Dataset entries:

......

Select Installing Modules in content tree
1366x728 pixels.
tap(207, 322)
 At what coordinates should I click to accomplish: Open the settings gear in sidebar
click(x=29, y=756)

......

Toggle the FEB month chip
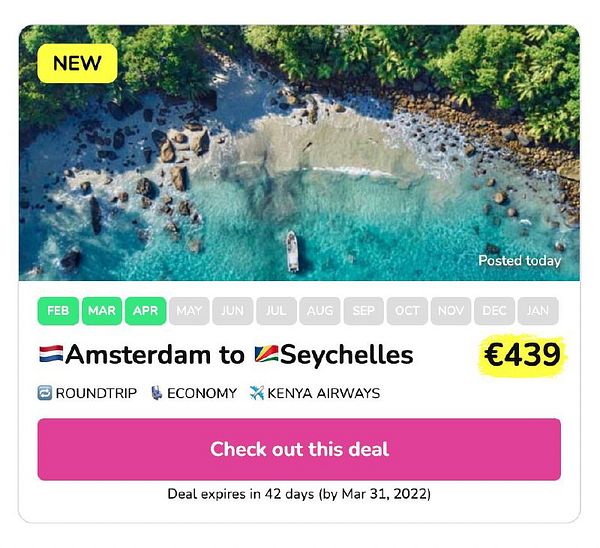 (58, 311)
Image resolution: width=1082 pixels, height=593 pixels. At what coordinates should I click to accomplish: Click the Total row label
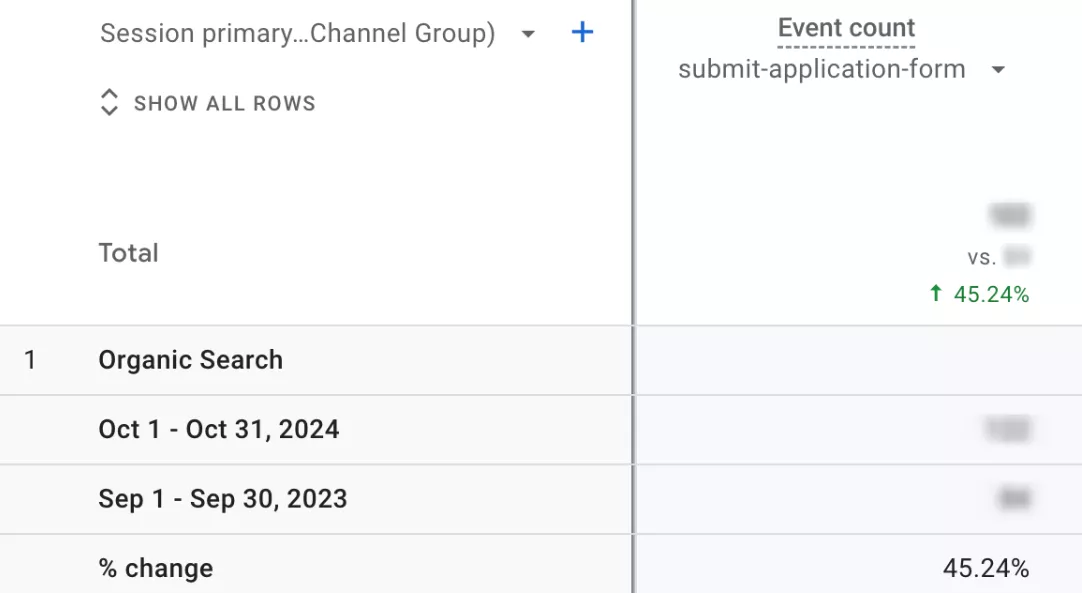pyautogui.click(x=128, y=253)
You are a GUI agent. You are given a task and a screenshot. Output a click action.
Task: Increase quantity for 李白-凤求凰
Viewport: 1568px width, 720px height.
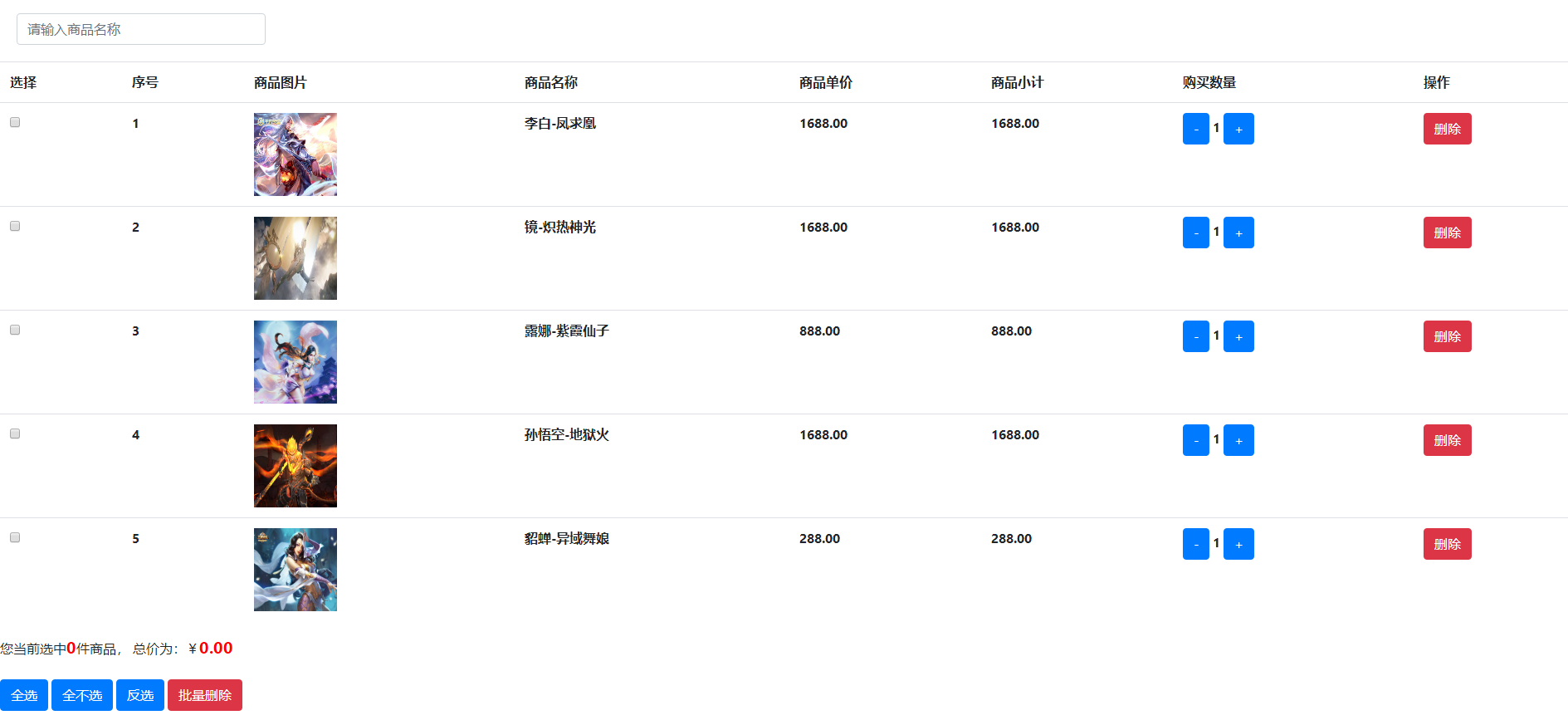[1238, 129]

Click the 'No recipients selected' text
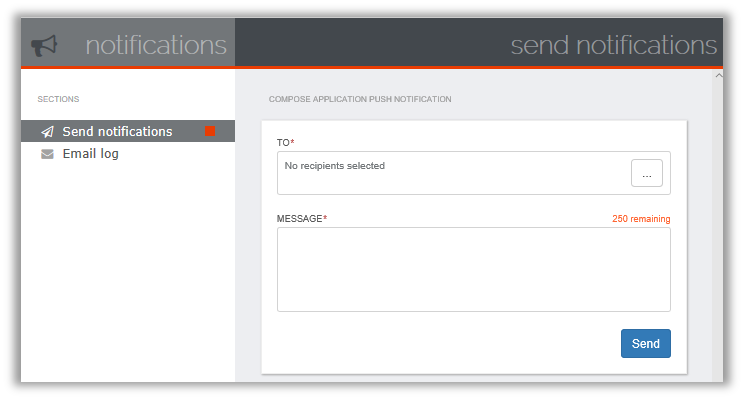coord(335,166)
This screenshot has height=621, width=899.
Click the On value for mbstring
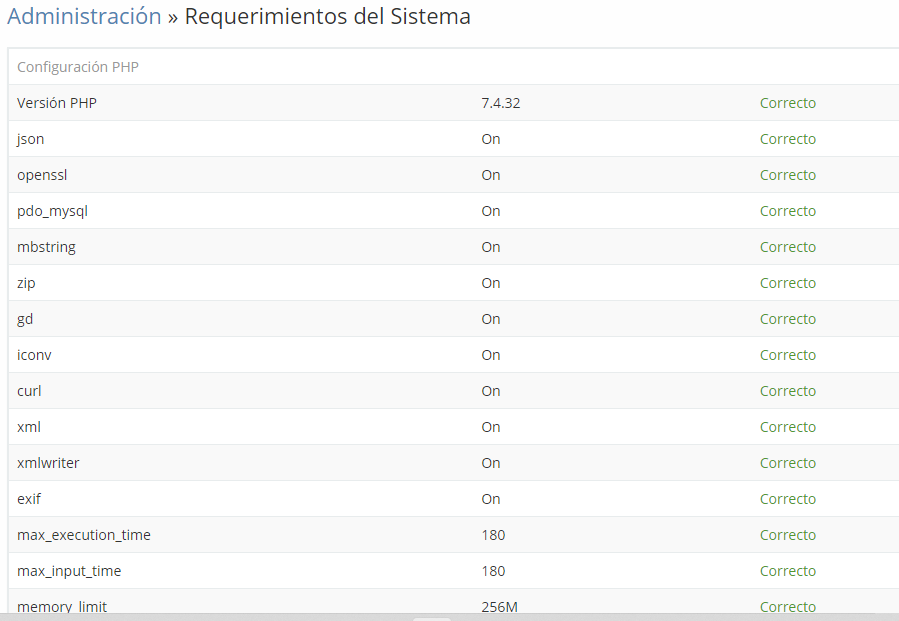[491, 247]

......

◆ Brief
The word is "screenshot". Copy every line above where it appears.

◆ Result of the exercise
You are a GUI agent. You are given a task and a screenshot. Output a click action.
This screenshot has height=621, width=899.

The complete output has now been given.